■ Directions: Only the lines containing "hamburger" should appear in the answer, copied from the listing below.

.....

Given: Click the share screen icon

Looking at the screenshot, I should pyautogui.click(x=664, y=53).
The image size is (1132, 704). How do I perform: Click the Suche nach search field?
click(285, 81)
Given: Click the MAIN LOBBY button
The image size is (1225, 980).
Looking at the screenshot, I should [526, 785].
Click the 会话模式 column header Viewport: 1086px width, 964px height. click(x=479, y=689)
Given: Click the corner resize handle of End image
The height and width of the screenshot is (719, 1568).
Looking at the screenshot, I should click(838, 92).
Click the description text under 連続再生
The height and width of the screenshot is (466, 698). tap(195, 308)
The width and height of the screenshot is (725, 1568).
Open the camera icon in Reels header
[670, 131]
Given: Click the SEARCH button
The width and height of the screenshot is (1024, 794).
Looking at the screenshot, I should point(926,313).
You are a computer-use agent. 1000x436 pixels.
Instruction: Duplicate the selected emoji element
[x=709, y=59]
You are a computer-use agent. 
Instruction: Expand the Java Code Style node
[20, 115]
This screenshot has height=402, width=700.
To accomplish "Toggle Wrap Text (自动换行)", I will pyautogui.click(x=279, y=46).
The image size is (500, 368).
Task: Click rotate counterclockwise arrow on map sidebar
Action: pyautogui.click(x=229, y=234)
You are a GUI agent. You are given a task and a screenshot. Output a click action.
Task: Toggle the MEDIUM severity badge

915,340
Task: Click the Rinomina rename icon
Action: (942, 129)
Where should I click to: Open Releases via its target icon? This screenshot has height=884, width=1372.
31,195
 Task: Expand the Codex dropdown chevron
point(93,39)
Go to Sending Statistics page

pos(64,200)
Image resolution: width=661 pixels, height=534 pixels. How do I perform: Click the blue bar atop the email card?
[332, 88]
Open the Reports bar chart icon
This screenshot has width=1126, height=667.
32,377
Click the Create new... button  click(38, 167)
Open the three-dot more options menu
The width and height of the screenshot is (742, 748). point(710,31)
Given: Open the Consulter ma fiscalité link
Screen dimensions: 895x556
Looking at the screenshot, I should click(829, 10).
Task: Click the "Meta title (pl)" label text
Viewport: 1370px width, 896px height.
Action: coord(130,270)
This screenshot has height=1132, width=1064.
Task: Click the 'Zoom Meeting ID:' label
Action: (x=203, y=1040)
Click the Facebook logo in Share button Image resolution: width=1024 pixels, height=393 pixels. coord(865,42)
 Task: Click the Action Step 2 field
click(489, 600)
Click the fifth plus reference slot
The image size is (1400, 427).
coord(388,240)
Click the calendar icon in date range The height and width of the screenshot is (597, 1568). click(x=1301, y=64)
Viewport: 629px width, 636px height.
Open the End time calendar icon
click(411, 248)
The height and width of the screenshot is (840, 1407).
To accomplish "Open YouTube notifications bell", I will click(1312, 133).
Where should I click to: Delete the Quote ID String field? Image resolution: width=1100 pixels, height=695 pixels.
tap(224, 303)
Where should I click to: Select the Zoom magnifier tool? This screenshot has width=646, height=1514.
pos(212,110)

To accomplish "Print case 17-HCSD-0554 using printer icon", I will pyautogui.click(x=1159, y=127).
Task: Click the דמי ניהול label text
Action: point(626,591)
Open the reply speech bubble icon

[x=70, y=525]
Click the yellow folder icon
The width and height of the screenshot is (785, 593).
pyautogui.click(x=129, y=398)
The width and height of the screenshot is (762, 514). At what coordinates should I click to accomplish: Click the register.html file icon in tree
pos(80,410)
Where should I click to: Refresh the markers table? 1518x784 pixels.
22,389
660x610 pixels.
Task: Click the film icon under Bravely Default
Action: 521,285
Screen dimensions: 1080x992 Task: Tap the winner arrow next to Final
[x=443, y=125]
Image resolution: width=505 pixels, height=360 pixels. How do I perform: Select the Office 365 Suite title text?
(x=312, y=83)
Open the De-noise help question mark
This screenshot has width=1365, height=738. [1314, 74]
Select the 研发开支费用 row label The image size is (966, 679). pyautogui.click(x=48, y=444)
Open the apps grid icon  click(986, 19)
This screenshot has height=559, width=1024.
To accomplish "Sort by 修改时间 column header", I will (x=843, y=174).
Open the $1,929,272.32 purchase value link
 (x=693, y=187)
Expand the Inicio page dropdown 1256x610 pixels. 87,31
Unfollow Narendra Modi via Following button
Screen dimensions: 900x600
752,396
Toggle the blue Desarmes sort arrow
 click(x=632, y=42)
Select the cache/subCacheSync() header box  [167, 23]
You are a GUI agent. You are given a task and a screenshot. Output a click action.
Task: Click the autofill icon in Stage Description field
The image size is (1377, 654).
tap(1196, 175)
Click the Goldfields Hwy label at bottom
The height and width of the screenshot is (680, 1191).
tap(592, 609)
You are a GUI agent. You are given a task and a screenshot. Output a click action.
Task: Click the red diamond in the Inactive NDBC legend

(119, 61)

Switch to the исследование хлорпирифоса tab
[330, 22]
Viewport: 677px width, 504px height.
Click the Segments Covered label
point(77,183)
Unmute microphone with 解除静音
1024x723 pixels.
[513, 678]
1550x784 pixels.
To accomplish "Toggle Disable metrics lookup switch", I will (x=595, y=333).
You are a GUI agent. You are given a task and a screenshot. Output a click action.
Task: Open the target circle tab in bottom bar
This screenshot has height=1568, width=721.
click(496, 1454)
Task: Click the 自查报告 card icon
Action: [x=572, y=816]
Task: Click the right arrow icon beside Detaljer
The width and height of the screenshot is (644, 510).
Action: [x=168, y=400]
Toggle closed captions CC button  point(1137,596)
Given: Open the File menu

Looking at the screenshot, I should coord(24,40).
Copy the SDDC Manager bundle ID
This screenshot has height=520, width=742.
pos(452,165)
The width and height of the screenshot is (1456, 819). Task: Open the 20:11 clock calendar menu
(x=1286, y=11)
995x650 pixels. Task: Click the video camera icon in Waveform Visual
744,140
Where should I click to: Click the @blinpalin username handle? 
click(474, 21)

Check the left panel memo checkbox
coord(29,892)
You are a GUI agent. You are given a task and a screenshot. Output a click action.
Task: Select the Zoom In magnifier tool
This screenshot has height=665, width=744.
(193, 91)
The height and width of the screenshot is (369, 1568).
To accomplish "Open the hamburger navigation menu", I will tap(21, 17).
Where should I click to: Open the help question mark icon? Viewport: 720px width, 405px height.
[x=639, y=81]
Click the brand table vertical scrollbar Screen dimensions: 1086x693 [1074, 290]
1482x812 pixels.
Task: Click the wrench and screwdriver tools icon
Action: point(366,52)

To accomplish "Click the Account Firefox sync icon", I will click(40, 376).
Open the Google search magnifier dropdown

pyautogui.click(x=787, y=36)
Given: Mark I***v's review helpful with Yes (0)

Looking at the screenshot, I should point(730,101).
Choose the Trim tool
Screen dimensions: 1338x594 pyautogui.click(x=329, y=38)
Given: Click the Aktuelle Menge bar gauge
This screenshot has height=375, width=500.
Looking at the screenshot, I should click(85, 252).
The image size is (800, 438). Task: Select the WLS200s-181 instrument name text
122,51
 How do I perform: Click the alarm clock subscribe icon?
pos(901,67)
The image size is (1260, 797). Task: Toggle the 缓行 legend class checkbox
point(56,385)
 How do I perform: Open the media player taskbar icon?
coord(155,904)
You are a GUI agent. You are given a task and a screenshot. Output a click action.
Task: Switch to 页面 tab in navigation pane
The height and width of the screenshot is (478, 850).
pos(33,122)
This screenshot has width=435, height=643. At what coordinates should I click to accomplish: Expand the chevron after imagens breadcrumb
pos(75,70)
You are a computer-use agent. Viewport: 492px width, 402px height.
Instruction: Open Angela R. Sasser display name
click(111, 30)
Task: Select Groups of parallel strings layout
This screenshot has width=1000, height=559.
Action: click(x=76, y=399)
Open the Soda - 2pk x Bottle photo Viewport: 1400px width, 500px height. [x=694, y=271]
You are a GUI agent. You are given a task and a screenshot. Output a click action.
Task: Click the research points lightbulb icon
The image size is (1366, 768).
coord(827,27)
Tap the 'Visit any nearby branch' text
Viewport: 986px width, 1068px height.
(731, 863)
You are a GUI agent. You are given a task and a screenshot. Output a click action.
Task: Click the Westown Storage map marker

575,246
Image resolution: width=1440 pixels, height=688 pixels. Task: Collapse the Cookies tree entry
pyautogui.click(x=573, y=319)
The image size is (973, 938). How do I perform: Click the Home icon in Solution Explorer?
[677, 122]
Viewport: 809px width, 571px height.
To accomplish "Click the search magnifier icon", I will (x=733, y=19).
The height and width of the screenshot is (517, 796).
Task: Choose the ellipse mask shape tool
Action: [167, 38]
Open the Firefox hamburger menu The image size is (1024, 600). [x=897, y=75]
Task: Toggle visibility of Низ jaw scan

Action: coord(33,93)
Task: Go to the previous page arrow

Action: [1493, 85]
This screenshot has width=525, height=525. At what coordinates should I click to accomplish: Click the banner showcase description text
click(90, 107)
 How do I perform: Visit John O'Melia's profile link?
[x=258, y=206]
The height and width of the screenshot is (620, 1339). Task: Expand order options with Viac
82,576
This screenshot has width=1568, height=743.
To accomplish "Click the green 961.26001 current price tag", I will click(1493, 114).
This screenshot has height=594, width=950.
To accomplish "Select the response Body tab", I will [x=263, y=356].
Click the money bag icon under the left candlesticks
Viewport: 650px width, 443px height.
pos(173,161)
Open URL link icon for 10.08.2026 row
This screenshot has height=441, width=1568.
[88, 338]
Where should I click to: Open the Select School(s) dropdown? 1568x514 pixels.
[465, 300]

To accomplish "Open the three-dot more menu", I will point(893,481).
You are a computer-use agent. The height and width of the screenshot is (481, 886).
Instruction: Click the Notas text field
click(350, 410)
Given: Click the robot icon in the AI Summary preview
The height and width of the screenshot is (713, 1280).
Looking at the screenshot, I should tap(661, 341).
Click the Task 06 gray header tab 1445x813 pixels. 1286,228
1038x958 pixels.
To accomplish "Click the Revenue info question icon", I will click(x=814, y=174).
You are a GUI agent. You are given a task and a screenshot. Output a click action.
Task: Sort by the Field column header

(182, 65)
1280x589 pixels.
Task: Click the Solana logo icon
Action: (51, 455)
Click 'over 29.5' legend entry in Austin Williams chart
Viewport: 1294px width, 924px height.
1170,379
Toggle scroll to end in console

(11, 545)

.....

■ Written reply:
To accomplish "Open the hamburger navigation menu", I will tap(21, 17).
Open the Firefox hamburger menu The image size is (1024, 600). [x=897, y=75]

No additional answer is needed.